Анізокорія

History of present illness includes the presence, nature, and duration of symptoms. Any history of head or ocular trauma is noted.

Review of systems seeks symptoms that may suggest a cause, such as birth defects or chromosomal abnormalities (congenital defects); droopy eyelid, cough, chest pain, or dyspnea (Horner syndrome); genital lesions, adenopathy, rashes, or fever (syphilis); and headaches or other neurologic symptoms (Horner syndrome or third cranial nerve palsy).

Past medical history includes known ocular disorders and surgeries and exposure to medications.

Pupillary size and light responses should be examined in lighted and dark rooms. Accommodation and extraocular movements should be tested. Ocular structures are inspected by using a slit lamp or other magnification to identify structural abnormalities and ptosis. Other ocular symptoms are evaluated by eye examination as clinically indicated. An old photograph of the patient or the patient’s driver’s license should be examined (under magnification if possible) to see whether anisocoria (and ptosis, if applicable) was present previously.

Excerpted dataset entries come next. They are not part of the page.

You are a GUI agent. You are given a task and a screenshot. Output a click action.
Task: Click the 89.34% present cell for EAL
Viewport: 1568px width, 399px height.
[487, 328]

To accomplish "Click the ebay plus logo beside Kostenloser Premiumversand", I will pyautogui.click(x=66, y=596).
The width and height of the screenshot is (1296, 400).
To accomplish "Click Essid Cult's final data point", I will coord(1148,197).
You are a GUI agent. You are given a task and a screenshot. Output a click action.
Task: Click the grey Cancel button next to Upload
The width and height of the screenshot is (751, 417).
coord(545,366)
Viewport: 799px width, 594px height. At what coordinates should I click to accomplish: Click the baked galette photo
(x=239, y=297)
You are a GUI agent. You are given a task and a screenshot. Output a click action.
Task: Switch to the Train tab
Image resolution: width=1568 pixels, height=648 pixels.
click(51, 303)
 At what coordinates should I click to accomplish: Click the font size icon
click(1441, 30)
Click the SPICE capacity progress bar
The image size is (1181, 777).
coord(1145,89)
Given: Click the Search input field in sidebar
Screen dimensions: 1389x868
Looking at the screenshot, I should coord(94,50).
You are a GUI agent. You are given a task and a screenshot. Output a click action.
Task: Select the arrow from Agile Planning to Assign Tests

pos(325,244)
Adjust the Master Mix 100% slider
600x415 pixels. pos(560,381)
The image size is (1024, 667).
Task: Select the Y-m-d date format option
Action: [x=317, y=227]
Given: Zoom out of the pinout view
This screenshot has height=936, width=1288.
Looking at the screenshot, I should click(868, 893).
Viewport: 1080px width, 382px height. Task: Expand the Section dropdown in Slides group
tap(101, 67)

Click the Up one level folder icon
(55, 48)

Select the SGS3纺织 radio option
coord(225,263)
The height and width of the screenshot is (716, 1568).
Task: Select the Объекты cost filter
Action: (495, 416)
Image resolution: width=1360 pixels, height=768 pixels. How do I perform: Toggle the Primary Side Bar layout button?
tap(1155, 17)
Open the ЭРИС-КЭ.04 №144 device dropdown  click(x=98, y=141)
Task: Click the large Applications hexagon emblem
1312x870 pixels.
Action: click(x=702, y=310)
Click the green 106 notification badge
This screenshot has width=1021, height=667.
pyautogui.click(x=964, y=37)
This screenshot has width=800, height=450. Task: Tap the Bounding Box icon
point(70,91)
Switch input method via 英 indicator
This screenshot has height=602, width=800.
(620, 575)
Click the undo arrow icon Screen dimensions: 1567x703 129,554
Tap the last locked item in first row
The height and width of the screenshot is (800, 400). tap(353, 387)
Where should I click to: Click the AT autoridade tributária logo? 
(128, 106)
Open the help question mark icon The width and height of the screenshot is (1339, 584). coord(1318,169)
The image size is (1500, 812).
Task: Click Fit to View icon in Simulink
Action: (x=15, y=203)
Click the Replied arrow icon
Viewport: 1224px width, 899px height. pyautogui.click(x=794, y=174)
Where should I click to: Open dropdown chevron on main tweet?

The following findings are of particular concern:

• Ptosis

• Anhidrosis

• Pupils that respond more to accommodation than light

• Impaired extraocular movements

If the difference in size is greater in the dark, the smaller pupil is abnormal (because the pupil should dilate in the dark to let in more light). Common causes include Horner syndrome and physiologic anisocoria. An ophthalmologist can differentiate them because the small pupil in Horner syndrome does not dilate after instillation of an ocular dilating drop (eg, 10% cocaine). In physiologic anisocoria, the difference in pupil size may also be equal in light and dark.

If the difference in pupillary sizes is greater in light, the larger pupil is abnormal (because the pupil should constrict in the light to let in less light). If extraocular movements are impaired, particularly with ptosis, third cranial nerve palsy is likely. If extraocular movements are intact, an ophthalmologist can further differentiate among causes by instilling a drop of a pupillary constrictor (eg, 0.1% pilocarpine). If the large pupil constricts, the cause is probably Adie tonic pupil; if the large pupil does not constrict, the cause is probably pharmacologic or structural (eg, traumatic, surgical) damage to the iris.

Testing is usually unnecessary but is indicated for clinically suspected disorders. Patients with Horner syndrome or third cranial nerve palsy usually require brain MRI or CT and, with Horner syndrome, chest CT.